__What the task asks__
Output the listing exactly, leaving out no line.

Start of Supplied records

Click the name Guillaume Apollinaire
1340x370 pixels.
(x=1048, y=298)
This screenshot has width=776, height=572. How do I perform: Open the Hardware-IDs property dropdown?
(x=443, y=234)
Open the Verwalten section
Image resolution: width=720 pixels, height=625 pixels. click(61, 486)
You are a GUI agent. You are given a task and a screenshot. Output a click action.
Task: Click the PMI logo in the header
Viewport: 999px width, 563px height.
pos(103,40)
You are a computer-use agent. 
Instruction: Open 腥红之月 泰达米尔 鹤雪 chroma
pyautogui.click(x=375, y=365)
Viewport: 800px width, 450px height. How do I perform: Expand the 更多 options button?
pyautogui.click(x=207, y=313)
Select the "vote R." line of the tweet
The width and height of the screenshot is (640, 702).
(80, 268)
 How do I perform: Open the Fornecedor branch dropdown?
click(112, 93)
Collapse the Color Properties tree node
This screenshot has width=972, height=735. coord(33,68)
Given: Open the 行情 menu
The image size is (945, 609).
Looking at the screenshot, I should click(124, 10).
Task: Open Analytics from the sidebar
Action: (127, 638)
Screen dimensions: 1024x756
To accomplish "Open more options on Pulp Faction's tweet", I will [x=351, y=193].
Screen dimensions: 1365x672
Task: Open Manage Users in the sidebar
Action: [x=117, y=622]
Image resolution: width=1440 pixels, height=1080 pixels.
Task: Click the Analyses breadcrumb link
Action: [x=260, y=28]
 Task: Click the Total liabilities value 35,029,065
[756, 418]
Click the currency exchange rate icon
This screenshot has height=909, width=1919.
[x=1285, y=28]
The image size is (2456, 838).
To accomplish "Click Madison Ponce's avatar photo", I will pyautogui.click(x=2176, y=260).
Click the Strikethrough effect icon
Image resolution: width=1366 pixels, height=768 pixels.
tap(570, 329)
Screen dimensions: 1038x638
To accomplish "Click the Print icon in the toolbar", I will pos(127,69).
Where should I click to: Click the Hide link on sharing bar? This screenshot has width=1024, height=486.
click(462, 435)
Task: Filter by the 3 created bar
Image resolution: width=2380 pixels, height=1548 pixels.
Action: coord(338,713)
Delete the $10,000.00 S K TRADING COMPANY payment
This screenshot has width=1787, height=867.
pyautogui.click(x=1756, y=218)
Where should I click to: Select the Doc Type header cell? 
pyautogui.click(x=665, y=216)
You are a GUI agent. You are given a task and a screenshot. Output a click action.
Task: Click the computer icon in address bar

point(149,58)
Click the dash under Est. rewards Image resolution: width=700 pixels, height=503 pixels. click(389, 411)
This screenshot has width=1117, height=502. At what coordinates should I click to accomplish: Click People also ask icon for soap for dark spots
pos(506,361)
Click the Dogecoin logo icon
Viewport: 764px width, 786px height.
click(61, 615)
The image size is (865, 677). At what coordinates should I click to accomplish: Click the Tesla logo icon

End of Supplied records

__Solution to the problem__
Click the name Guillaume Apollinaire
1340x370 pixels.
(x=1048, y=298)
This screenshot has width=776, height=572. How do I perform: Open the Hardware-IDs property dropdown?
(x=443, y=234)
Open the Verwalten section
Image resolution: width=720 pixels, height=625 pixels. click(61, 486)
You are a GUI agent. You are given a task and a screenshot. Output a click action.
Task: Click the PMI logo in the header
Viewport: 999px width, 563px height.
pos(103,40)
You are a computer-use agent. 
Instruction: Open 腥红之月 泰达米尔 鹤雪 chroma
pyautogui.click(x=375, y=365)
Viewport: 800px width, 450px height. How do I perform: Expand the 更多 options button?
pyautogui.click(x=207, y=313)
Select the "vote R." line of the tweet
The width and height of the screenshot is (640, 702).
(80, 268)
 How do I perform: Open the Fornecedor branch dropdown?
click(112, 93)
Collapse the Color Properties tree node
This screenshot has width=972, height=735. coord(33,68)
Given: Open the 行情 menu
The image size is (945, 609).
Looking at the screenshot, I should click(124, 10).
Task: Open Analytics from the sidebar
Action: (127, 638)
Screen dimensions: 1024x756
To accomplish "Open more options on Pulp Faction's tweet", I will [x=351, y=193].
Screen dimensions: 1365x672
Task: Open Manage Users in the sidebar
Action: [x=117, y=622]
Image resolution: width=1440 pixels, height=1080 pixels.
Task: Click the Analyses breadcrumb link
Action: [x=260, y=28]
 Task: Click the Total liabilities value 35,029,065
[756, 418]
Click the currency exchange rate icon
This screenshot has height=909, width=1919.
[x=1285, y=28]
The image size is (2456, 838).
To accomplish "Click Madison Ponce's avatar photo", I will pyautogui.click(x=2176, y=260).
Click the Strikethrough effect icon
Image resolution: width=1366 pixels, height=768 pixels.
tap(570, 329)
Screen dimensions: 1038x638
To accomplish "Click the Print icon in the toolbar", I will pos(127,69).
Where should I click to: Click the Hide link on sharing bar? This screenshot has width=1024, height=486.
click(462, 435)
Task: Filter by the 3 created bar
Image resolution: width=2380 pixels, height=1548 pixels.
Action: coord(338,713)
Delete the $10,000.00 S K TRADING COMPANY payment
This screenshot has width=1787, height=867.
pyautogui.click(x=1756, y=218)
Where should I click to: Select the Doc Type header cell? 
pyautogui.click(x=665, y=216)
You are a GUI agent. You are given a task and a screenshot. Output a click action.
Task: Click the computer icon in address bar

point(149,58)
Click the dash under Est. rewards Image resolution: width=700 pixels, height=503 pixels. click(389, 411)
This screenshot has width=1117, height=502. At what coordinates should I click to accomplish: Click People also ask icon for soap for dark spots
pos(506,361)
Click the Dogecoin logo icon
Viewport: 764px width, 786px height.
click(61, 615)
The image size is (865, 677). At what coordinates should I click to accomplish: Click the Tesla logo icon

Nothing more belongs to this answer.